(Excerpted passage)
If indeed it is the phase shifting of high frequency components that affects zero crossings, then perhaps low-pass filtering the tape output before it goes onto the tape would improve performance. Then again, I do need the tone control as high as it will go to give best results. It would seem that with the diode clipping at the input of the comparator, the tape read would be relatively insensitive to amplitude, with a high volume being ideal. However, with my SYM that is not the case. Clearly, a great deal of experimenting can be done pre-filtering tape dump output before it is recorded, and conditioning the playback output before it is decoded.

So far we have discussed only changing the value of HSBDRY to improve our read capability. However, the tape dump parameters TAPET1 and TAPET2 can also be modified. To generate SYM compatible tape, their values should not be changed radically, and their sum should equal $8D. On the other hand, if the sum is changed, the bit time and the corresponding number of bytes per second will change. We can make the tape speed faster or slower, and still read it back with the regular SYM programs by changing HSBDRY correspondingly. Just for kicks, I made TAPET1 $22 and TAPET2 $46, and was able to get fairly reliable loads with HSBDRY $30. This is a byte rate of approximately 250 bytes per second. It may be possible to double the SYM's high speed rate and still get good loads. The important thing, however, is to get reliable loads at the regular high speed.
(End Excerpted passage)
• [What is required]: Extend the passage on tuning the SYM's cassette tape parameters, starting after its last sentence.
(Recorded information)
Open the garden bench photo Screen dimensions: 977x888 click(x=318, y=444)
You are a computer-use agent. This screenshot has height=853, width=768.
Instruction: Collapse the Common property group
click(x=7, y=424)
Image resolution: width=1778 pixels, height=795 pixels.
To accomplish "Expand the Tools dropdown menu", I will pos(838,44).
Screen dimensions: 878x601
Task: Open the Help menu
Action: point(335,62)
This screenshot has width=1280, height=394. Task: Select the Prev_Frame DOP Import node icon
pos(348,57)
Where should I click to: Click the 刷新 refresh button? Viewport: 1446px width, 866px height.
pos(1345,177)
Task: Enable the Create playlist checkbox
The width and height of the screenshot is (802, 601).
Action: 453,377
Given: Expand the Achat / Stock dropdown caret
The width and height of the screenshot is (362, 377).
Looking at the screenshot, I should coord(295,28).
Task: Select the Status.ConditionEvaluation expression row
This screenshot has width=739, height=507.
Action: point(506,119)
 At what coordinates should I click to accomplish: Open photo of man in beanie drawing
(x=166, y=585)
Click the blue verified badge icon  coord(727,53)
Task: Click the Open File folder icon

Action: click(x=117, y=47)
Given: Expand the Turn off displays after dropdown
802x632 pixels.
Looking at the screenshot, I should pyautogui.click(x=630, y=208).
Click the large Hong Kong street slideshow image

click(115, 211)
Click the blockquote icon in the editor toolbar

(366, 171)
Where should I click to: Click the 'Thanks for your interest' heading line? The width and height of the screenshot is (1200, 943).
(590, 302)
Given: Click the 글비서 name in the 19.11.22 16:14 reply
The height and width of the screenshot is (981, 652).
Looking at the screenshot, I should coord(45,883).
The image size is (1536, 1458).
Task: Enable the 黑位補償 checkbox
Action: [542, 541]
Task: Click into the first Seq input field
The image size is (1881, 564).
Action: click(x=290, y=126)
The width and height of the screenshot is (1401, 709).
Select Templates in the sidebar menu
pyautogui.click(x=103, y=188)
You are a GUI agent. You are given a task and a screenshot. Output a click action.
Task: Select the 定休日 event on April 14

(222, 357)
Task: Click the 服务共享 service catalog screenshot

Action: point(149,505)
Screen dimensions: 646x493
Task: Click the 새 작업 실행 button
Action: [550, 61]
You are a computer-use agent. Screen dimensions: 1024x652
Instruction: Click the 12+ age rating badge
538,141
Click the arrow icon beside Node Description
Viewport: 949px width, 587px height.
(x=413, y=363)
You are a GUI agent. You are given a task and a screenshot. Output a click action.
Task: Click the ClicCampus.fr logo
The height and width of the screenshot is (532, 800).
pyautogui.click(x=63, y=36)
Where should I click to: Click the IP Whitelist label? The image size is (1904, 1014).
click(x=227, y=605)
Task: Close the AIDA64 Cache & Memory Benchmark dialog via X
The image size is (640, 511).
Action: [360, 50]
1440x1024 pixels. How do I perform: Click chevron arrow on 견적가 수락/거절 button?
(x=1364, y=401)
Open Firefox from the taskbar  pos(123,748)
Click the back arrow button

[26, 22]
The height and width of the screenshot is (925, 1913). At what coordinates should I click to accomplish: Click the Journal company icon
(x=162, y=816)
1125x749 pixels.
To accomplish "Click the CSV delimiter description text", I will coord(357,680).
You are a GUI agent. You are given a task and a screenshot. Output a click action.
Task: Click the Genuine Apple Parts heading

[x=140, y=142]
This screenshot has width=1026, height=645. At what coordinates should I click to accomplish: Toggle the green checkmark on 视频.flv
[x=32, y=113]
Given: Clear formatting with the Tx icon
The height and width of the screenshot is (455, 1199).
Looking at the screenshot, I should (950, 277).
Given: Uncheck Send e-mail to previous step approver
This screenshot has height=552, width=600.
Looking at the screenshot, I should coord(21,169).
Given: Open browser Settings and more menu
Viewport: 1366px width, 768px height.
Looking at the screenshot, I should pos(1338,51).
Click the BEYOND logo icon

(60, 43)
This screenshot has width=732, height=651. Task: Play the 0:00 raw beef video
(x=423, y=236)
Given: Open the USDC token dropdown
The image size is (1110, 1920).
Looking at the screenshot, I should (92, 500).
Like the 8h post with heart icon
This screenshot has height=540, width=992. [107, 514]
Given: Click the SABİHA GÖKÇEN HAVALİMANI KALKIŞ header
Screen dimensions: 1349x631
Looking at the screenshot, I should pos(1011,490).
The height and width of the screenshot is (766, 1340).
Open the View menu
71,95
(End Recorded information)
• [Task output]:
Name Location   Default Value
HSBDRY   $A632 $46 (70 decimal) 350μs
TAPET1 $A635 $33 (51 decimal) 255μs
TAPET2 $A63C $5A (90 decimal) 450μs

Unfortunately, there are still a number of problem sources that have nothing to do with SYM hardware and software. You may be using a bad tape. Your recorder may be excessively noisy, or generate motor noise. You might suspect the latter if the Sync display indication occasionally flickers even when set at the optimum volume setting. Sometimes a capacitor (.05 to .1mfd) from the input of the comparator (pin 3) to ground will solve this problem. To help find other problem sources, a list of guidelines, provided by Synertek, are reproduced at the article's end.

In summary, SYMMERs still having problems with tape loading and using the new monitor may only need to adjust the value of HSBDRY ($A632), thanks to Synertek's foresight in making the tape parameters variables. Remember, however, that this value, and all system RAM is initialized by RESET and will have to be fixed after each Reset.

There is certainly a lot of experimentation that can be done on the SYM high speed tape reading and writing. I hope that the information in this brief article will inspire other SYMMERs to do some investigation. I'm sure that others besides myself will want to hear about any discoveries you make.